## Instructions for the task
The task calls for the line containing "The height and width of the screenshot is (819, 1456)." and all later lines, through the end of the entries below, to be set down exactly and without pictures.

## Working data
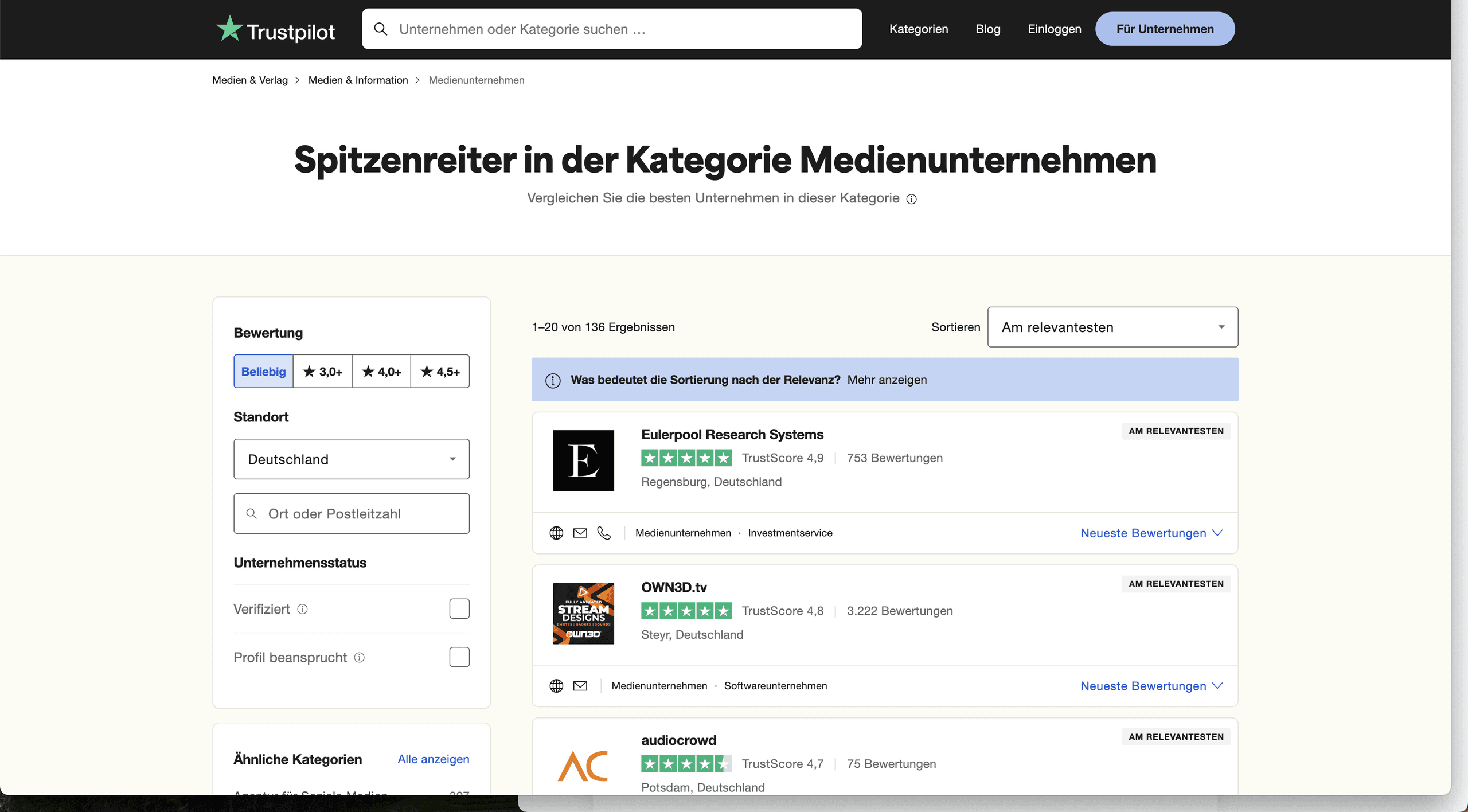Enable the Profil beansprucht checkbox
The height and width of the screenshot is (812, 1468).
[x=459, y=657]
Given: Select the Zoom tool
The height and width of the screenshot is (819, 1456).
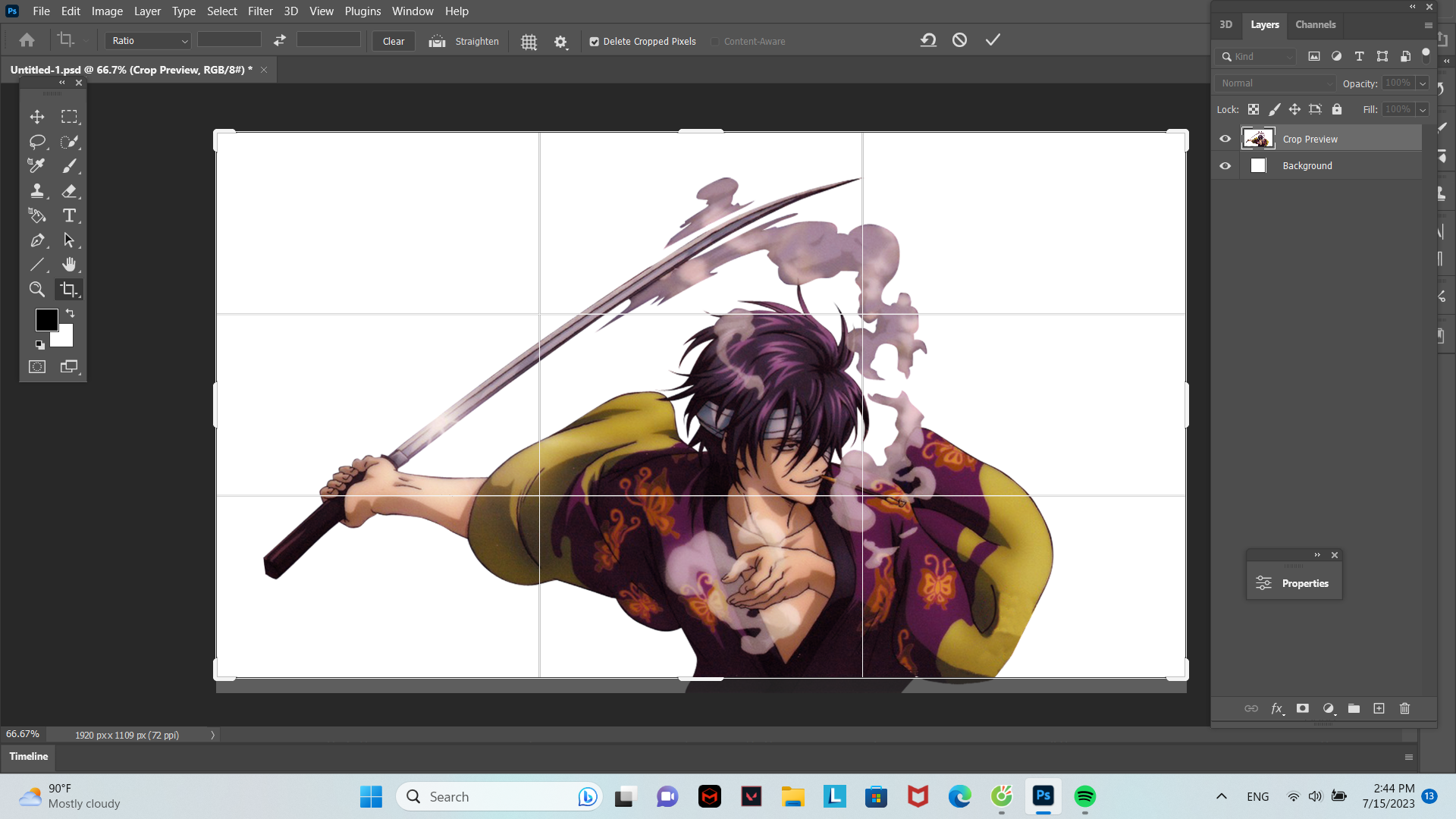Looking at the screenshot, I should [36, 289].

## Finished task
The height and width of the screenshot is (819, 1456).
Looking at the screenshot, I should [36, 289].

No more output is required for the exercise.